REQUIRED WORK: Write out the lines of the records below as a numbered list, omitting blank lines and leaving out the pictures.

MATERIAL PROVIDED:
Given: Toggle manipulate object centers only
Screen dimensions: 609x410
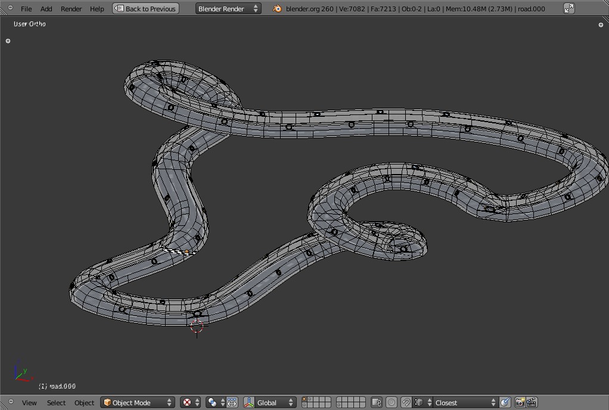Looking at the screenshot, I should (232, 403).
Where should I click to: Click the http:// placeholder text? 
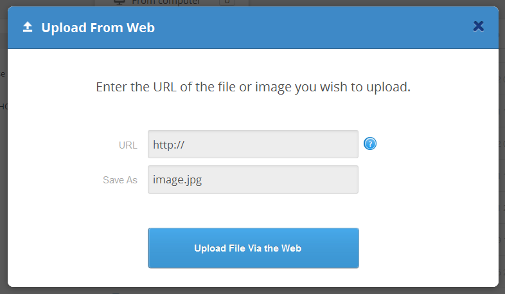click(x=169, y=145)
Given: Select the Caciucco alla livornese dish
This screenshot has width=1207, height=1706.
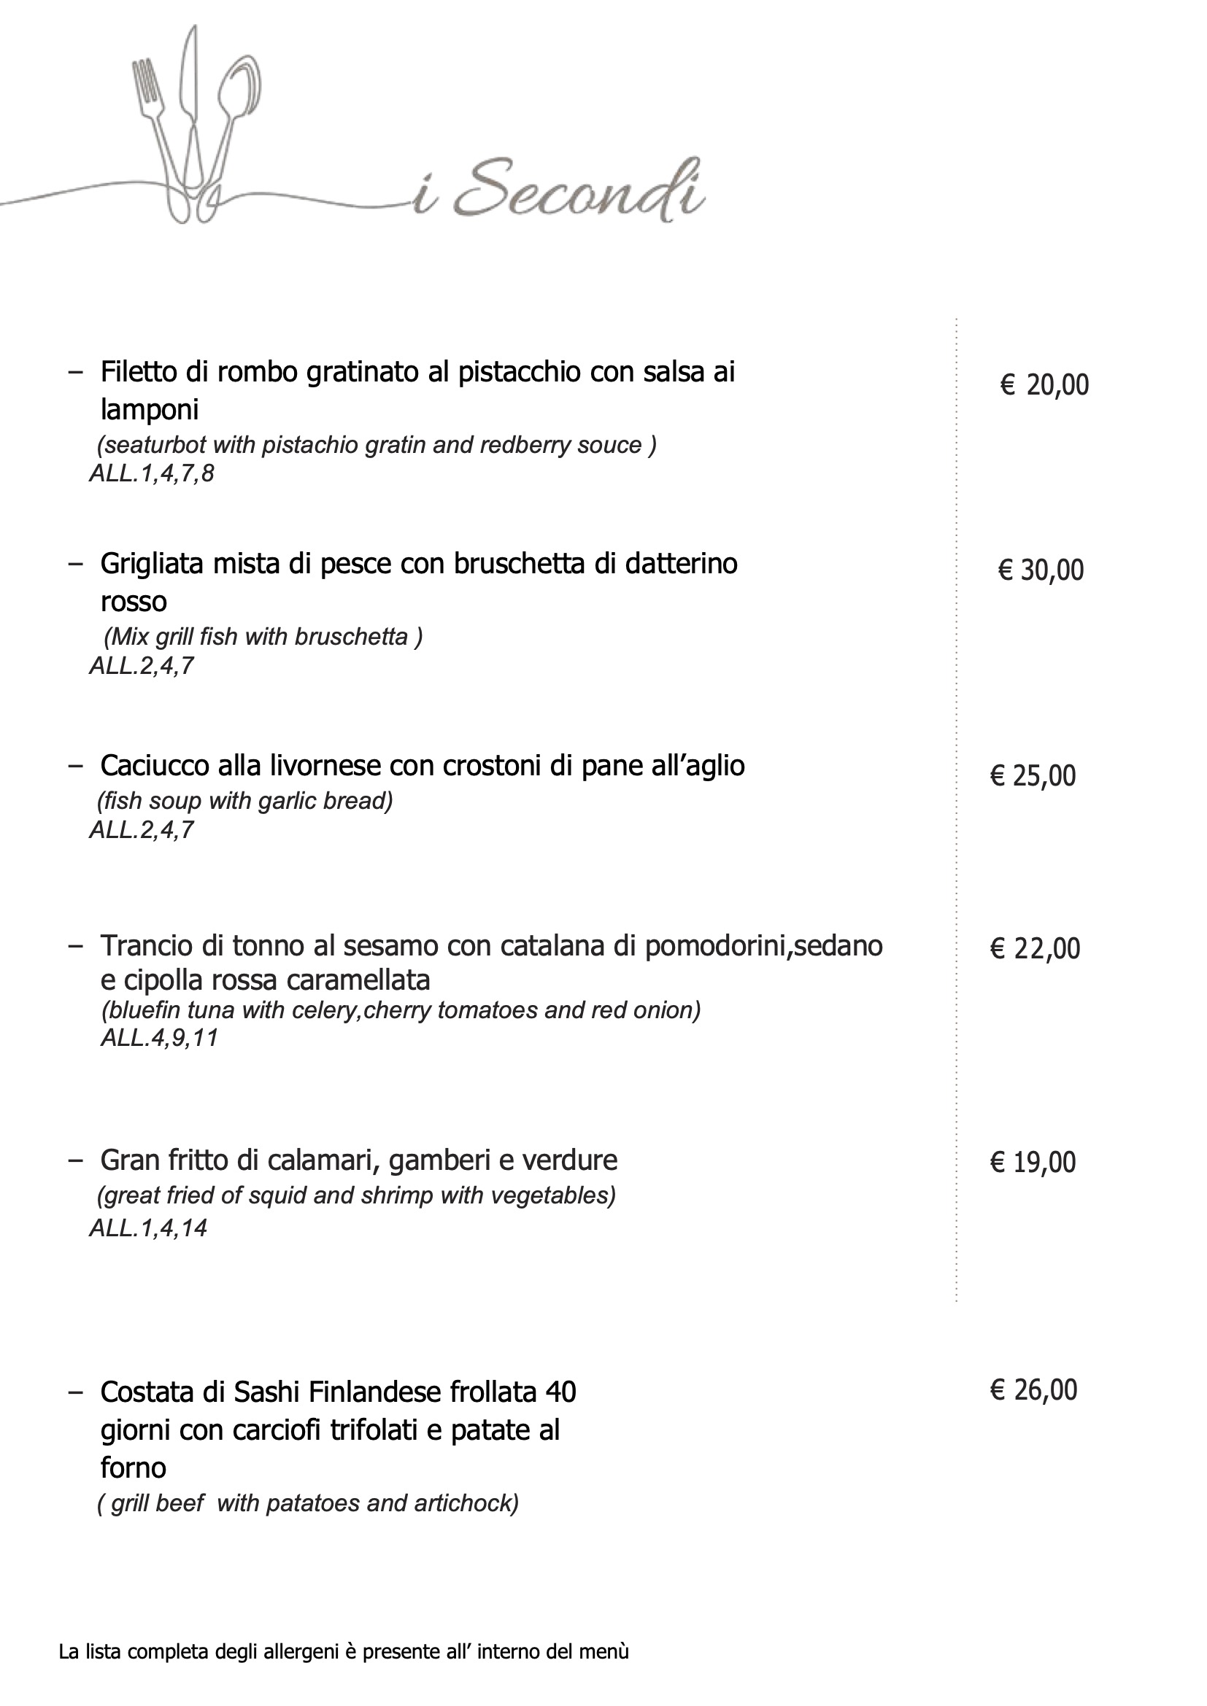Looking at the screenshot, I should (x=422, y=765).
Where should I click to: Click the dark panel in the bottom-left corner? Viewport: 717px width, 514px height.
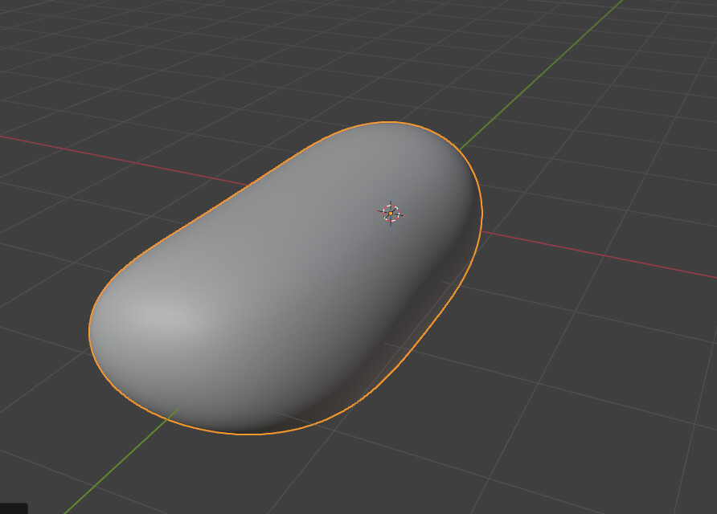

FINAL ANSWER:
1. Given: Toggle manipulate object centers only
2. Screen dimensions: 609x410
3. Looking at the screenshot, I should (232, 403).
4. Where should I click to: Click the http:// placeholder text? 
5. click(x=169, y=145)
6. Given: Select the Caciucco alla livornese dish
7. This screenshot has width=1207, height=1706.
8. Looking at the screenshot, I should (x=422, y=765).
9. Where should I click to: Click the dark panel in the bottom-left corner? Viewport: 717px width, 514px height.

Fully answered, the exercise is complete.